==== DATASET

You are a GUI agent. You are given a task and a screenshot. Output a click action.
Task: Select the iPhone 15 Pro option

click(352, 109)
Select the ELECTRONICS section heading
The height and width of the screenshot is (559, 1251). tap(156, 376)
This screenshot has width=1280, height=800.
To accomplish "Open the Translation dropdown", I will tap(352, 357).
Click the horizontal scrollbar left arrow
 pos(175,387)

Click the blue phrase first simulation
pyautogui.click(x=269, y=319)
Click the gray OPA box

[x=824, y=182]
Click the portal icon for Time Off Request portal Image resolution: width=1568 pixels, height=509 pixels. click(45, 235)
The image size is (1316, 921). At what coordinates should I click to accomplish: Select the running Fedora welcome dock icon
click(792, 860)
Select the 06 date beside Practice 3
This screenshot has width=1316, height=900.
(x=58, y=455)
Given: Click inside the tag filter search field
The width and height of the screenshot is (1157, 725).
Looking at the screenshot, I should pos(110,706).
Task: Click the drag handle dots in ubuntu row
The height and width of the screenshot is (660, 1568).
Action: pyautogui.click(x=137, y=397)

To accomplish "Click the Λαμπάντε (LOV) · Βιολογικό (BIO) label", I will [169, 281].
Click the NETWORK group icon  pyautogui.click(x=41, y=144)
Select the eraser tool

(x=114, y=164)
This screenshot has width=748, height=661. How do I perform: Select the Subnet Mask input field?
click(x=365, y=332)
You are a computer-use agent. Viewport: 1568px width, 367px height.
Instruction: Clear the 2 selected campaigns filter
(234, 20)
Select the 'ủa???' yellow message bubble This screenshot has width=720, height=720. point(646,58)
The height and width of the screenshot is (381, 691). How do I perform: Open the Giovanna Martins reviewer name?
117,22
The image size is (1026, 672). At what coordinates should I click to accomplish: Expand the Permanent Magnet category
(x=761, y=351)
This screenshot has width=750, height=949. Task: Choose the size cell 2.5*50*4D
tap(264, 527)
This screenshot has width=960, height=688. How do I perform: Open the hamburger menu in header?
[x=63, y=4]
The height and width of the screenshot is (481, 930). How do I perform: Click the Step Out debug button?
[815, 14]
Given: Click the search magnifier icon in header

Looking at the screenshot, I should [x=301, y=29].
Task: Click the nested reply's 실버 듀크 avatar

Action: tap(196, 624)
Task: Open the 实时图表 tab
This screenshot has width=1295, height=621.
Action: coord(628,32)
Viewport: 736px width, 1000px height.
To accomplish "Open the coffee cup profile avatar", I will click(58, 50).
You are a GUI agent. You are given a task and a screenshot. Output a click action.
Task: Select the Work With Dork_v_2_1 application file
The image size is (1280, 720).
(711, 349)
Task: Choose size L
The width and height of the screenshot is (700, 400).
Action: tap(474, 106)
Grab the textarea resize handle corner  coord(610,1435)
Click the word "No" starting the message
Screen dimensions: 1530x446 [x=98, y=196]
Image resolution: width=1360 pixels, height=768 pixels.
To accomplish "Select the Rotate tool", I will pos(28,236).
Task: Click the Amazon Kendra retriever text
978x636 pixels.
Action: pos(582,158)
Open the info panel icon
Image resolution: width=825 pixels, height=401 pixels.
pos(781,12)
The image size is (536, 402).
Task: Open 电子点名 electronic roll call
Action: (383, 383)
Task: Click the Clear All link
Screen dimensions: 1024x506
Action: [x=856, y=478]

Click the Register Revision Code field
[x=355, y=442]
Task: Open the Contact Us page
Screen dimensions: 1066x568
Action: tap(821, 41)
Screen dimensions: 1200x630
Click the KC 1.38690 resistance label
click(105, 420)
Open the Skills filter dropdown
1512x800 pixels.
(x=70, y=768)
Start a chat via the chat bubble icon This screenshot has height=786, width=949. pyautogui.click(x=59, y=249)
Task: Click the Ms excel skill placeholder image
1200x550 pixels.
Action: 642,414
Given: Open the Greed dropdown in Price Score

========

Copy all the records above exactly, missing none.

You are a GUI agent. You are given a task and a screenshot. Output a click action.
Task: Select the iPhone 15 Pro option

click(352, 109)
Select the ELECTRONICS section heading
The height and width of the screenshot is (559, 1251). tap(156, 376)
This screenshot has width=1280, height=800.
To accomplish "Open the Translation dropdown", I will tap(352, 357).
Click the horizontal scrollbar left arrow
 pos(175,387)

Click the blue phrase first simulation
pyautogui.click(x=269, y=319)
Click the gray OPA box

[x=824, y=182]
Click the portal icon for Time Off Request portal Image resolution: width=1568 pixels, height=509 pixels. click(45, 235)
The image size is (1316, 921). At what coordinates should I click to accomplish: Select the running Fedora welcome dock icon
click(792, 860)
Select the 06 date beside Practice 3
This screenshot has width=1316, height=900.
(x=58, y=455)
Given: Click inside the tag filter search field
The width and height of the screenshot is (1157, 725).
Looking at the screenshot, I should pos(110,706).
Task: Click the drag handle dots in ubuntu row
The height and width of the screenshot is (660, 1568).
Action: pyautogui.click(x=137, y=397)

To accomplish "Click the Λαμπάντε (LOV) · Βιολογικό (BIO) label", I will [169, 281].
Click the NETWORK group icon  pyautogui.click(x=41, y=144)
Select the eraser tool

(x=114, y=164)
This screenshot has width=748, height=661. How do I perform: Select the Subnet Mask input field?
click(x=365, y=332)
You are a computer-use agent. Viewport: 1568px width, 367px height.
Instruction: Clear the 2 selected campaigns filter
(234, 20)
Select the 'ủa???' yellow message bubble This screenshot has width=720, height=720. point(646,58)
The height and width of the screenshot is (381, 691). How do I perform: Open the Giovanna Martins reviewer name?
117,22
The image size is (1026, 672). At what coordinates should I click to accomplish: Expand the Permanent Magnet category
(x=761, y=351)
This screenshot has width=750, height=949. Task: Choose the size cell 2.5*50*4D
tap(264, 527)
This screenshot has width=960, height=688. How do I perform: Open the hamburger menu in header?
[x=63, y=4]
The height and width of the screenshot is (481, 930). How do I perform: Click the Step Out debug button?
[815, 14]
Given: Click the search magnifier icon in header

Looking at the screenshot, I should [x=301, y=29].
Task: Click the nested reply's 실버 듀크 avatar

Action: tap(196, 624)
Task: Open the 实时图表 tab
This screenshot has width=1295, height=621.
Action: coord(628,32)
Viewport: 736px width, 1000px height.
To accomplish "Open the coffee cup profile avatar", I will click(58, 50).
You are a GUI agent. You are given a task and a screenshot. Output a click action.
Task: Select the Work With Dork_v_2_1 application file
The image size is (1280, 720).
(711, 349)
Task: Choose size L
The width and height of the screenshot is (700, 400).
Action: tap(474, 106)
Grab the textarea resize handle corner  coord(610,1435)
Click the word "No" starting the message
Screen dimensions: 1530x446 [x=98, y=196]
Image resolution: width=1360 pixels, height=768 pixels.
To accomplish "Select the Rotate tool", I will pos(28,236).
Task: Click the Amazon Kendra retriever text
978x636 pixels.
Action: pos(582,158)
Open the info panel icon
Image resolution: width=825 pixels, height=401 pixels.
pos(781,12)
The image size is (536, 402).
Task: Open 电子点名 electronic roll call
Action: (383, 383)
Task: Click the Clear All link
Screen dimensions: 1024x506
Action: [x=856, y=478]

Click the Register Revision Code field
[x=355, y=442]
Task: Open the Contact Us page
Screen dimensions: 1066x568
Action: tap(821, 41)
Screen dimensions: 1200x630
Click the KC 1.38690 resistance label
click(105, 420)
Open the Skills filter dropdown
1512x800 pixels.
(x=70, y=768)
Start a chat via the chat bubble icon This screenshot has height=786, width=949. pyautogui.click(x=59, y=249)
Task: Click the Ms excel skill placeholder image
1200x550 pixels.
Action: 642,414
Given: Open the Greed dropdown in Price Score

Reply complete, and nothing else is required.